Depends on who you associate with, I suppose. the US still has skinheads, too, but their beliefs are hardly as popular as they were even twenty years ago (except, perhaps, among Dan Snyder supporters).
Here we have the kind of total non sequitur that adds nothing to the conversation. It's about as relevant as saying the US still has sniveling, PC cowards, too, but their beliefs are hardly as popular as they were even twenty years ago (except, perhaps, among effete Dan Snyder critics.)
Please try to stay on topic.
One of those is an example. One of those is you using my post to articulate a confusing blend of race-based paranoia, masculinity questioning, and anti government sentiment.
Giving a hyperbolic counter-example to your obvious attempt at disqualifying the views of those who disagree with you by associating them with a despised group merely shows it for the nasty and disingenuous tactic that it was, particularly since the example you used of skinheads in the US had nothing to do with using 'f*gs' as a term for cigarettes in the UK. It was a complete non-sequitur used solely to associate skinheads with those who disagree with you.
Anyway, I fail to see how understanding how something might be considered offensive to others is, in any way, a bad thing.
Nobody has anything against empathy or compassion. This is about interpretations of whether the team moniker Redskins is pejorative or not, a matter on which there is disagreement, but one in which the vast majority of people don't view it as a pejorative, and wish for the team to keep the name. Which brings up the larger issue here; just who decides what is or is not acceptable speech?
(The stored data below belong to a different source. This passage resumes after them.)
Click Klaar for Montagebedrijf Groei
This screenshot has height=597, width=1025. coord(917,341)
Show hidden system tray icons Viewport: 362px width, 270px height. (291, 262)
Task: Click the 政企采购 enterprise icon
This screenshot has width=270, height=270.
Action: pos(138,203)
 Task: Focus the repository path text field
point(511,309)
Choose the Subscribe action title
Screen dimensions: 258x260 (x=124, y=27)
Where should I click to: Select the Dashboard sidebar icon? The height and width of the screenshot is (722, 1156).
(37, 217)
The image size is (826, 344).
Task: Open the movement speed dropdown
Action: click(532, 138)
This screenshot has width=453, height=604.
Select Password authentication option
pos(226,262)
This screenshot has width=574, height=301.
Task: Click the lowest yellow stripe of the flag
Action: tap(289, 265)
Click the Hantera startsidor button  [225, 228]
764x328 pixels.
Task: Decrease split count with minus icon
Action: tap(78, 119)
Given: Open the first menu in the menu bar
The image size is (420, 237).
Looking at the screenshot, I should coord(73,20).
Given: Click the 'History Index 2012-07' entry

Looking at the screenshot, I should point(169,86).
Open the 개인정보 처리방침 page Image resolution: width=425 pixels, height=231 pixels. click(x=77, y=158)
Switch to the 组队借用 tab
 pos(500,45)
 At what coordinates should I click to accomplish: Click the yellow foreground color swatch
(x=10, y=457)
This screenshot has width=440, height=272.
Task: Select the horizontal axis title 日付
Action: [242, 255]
Who decides what is or is not offensive?
If I disagree with someone about whether something is offensive or not, I don't want them imposing their interpretations on me, and vice-versa. That really is the crux of it. I don't much care whether they change their name or not.
As to the Skins, though. My feeling is that the word is not in use except as the team moniker, and in that usage, the word portrays them positively.